幽门螺杆菌VacA N端真核表达载体的构建、鉴定及其诱导巨噬细胞空泡化和凋亡的观察

目的构建幽门螺杆菌(Helicobacter pylori,HP)空泡毒素(Vacuolating cytotoxin,VacA)基因的真核表达载体pDsRed-Monomer-C1/vacA,并在THP-1巨噬细胞中表达,为研究VacA单一毒力决定簇的致病性奠定实验基础。方法用Primer 5.0软件设计引物,以HP基因组为模板,PCR扩增vacA目的基因片段,克隆入真核表达载体pDsRed-Monomer-C1中,经酶切、PCR鉴定及测序鉴定后,转染THP-1巨噬细胞中,荧光显微镜和Western-blot检测VacA蛋白在细胞中的表达;电镜观察巨噬细胞(MΦ)的空泡样变和凋亡;流式细胞仪检测细胞的凋亡率。结果PCR扩增得到了大小约为1 428bp的目的片段,双酶切及测序鉴定证明成功构建了HP真核表达重组载体;转染后24h,重组质粒组部分细胞中有聚集的荧光颗粒,部分细胞发生空泡样变和凋亡改变;细胞凋亡率明显高于空质粒组和阴性对照组(P<0.001),细胞核因子-κB(nuclear factorkappaB,NF-κB)的抑制剂二硫代氨基甲酸吡咯烷(pyrrolidine dithiocarbamate,PDTC)抑制细胞的凋亡。结论VacA蛋白瞬时高表达促进THP-1巨噬细胞空泡样变和凋亡。

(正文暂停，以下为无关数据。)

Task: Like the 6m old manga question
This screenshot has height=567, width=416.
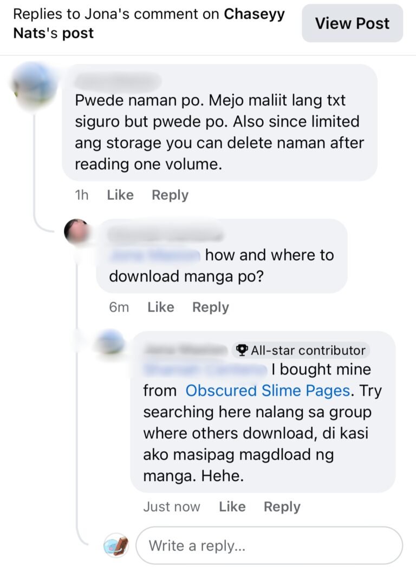Action: 161,307
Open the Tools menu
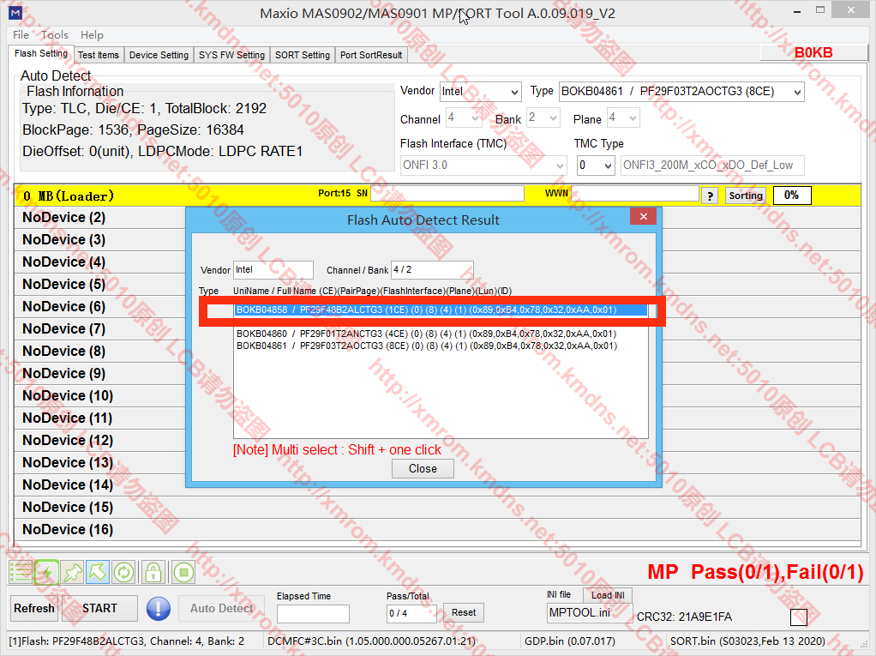This screenshot has width=876, height=656. tap(55, 35)
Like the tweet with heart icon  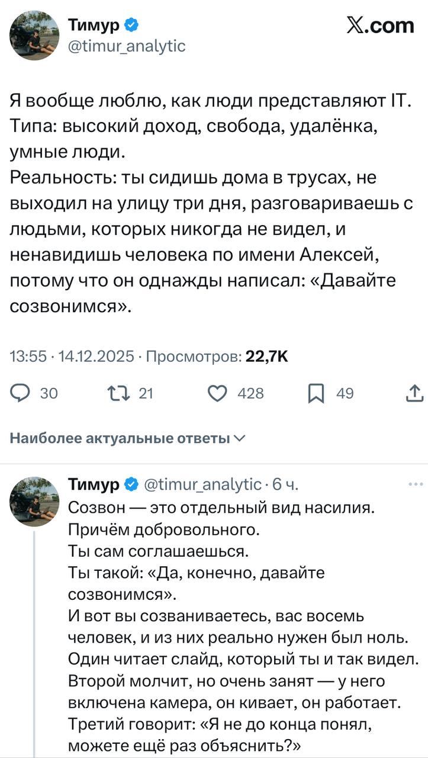218,393
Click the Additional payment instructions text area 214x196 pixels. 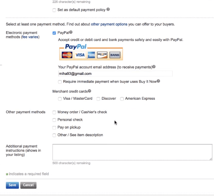coord(132,152)
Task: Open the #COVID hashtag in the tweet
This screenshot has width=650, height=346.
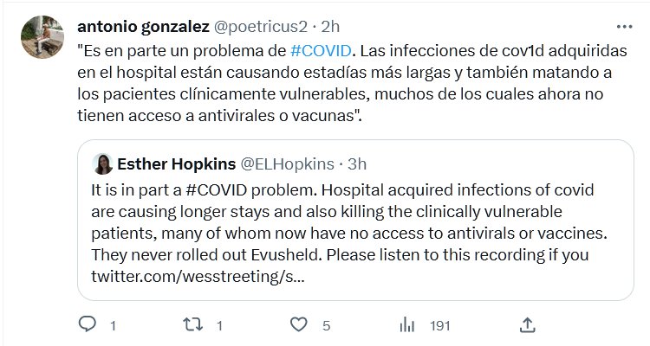Action: pyautogui.click(x=320, y=50)
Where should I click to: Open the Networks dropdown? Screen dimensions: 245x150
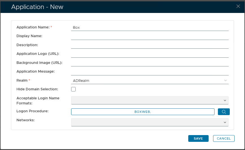pos(150,122)
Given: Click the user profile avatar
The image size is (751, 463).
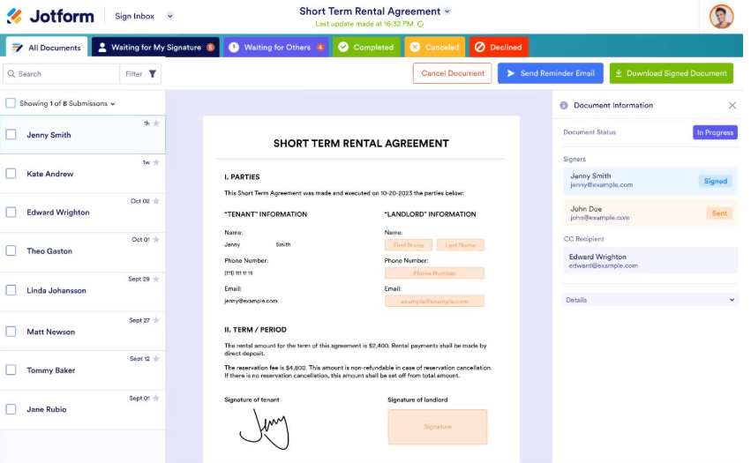Looking at the screenshot, I should point(721,16).
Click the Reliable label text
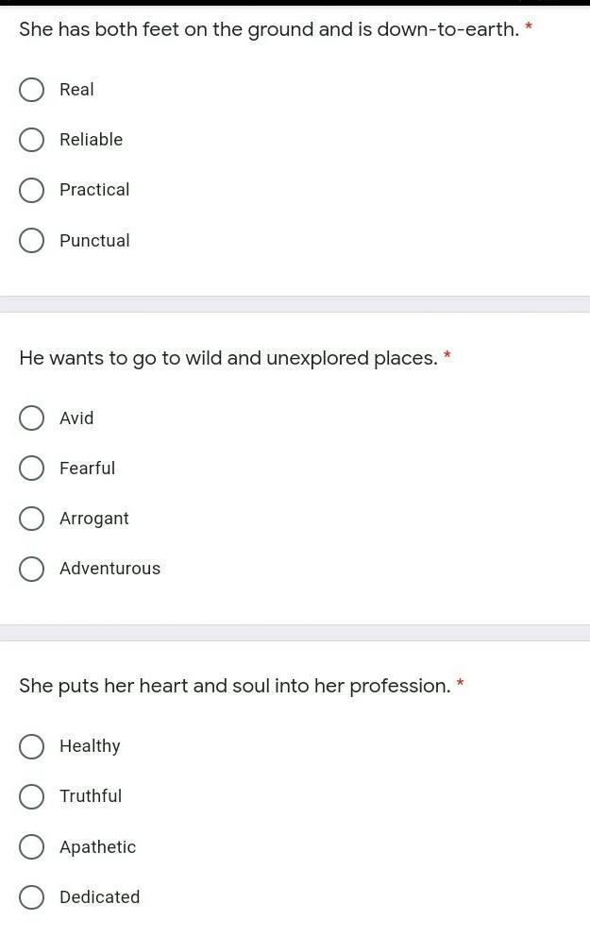Screen dimensions: 590x938 [92, 140]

NF-κB可能参与调节VacA诱导的巨噬细胞凋亡。

Construction and identification of the eukaryotic expression vector for gene encoding the vacuolating cytotoxin of Helicobacter pylori and observations on the induction of macrophage vacuole formation and apoptosis

To construct the eukaryotic expression vector for gene encoding the vacuolating cyto-toxin(VacA)of Helicobacter pylori(Hp)and to investigate the effect of VacA on macrophages as an individual virulence determinant,the vacA gene was amplified using the primers designed by Promer 5.0 software and the Hp-genome as template and then cloned to eukaryotic expression plasmid pDs-Red-Monomer-C1.After endonuclease digestion,PCR identification and sequencing,this gene was transfected into THP-1 macropages.The expression of protein VacA was determined by examination with fluorescence microscopy and Western blotting.Meanwhile,the vacuole-like lesion and apoptosis were observed with electron microscopy,and the apoptotic rate was determined by flow cytometry analysis.It was demonstrated that a target gene fragment with a molecular mass of 1428 bps was obtained through PCR amplification.As demonstrated by restriction endonucleases analysis and sequencing,it was proved that the eukaryotic expression recombinant pDs-Red-Monomer-C1/vacA was successfully constructed.When this recombinant plasmids were transfected into macrophages,a clear vacuolated phenotype and VacA-over-expresson-induced apoptotic changes in some of macrophages could be demonstrated,in which the apoptotic rate was significantly higher than those the plasmid-free and negative control groups(P<0.001)and the nuclear factor NF-κB inhibitor pyrrolidine dithiocarbamate(PDTC)could suppress the cell apoptosis.From the above observations,it is concluded that the transient high expression of VacA protein may induce the vacuole-like lesion and apoptosis in THP-1 macro-phages,in which NF-κB may participate the regulation of cell apoptosis induced by VacA protein.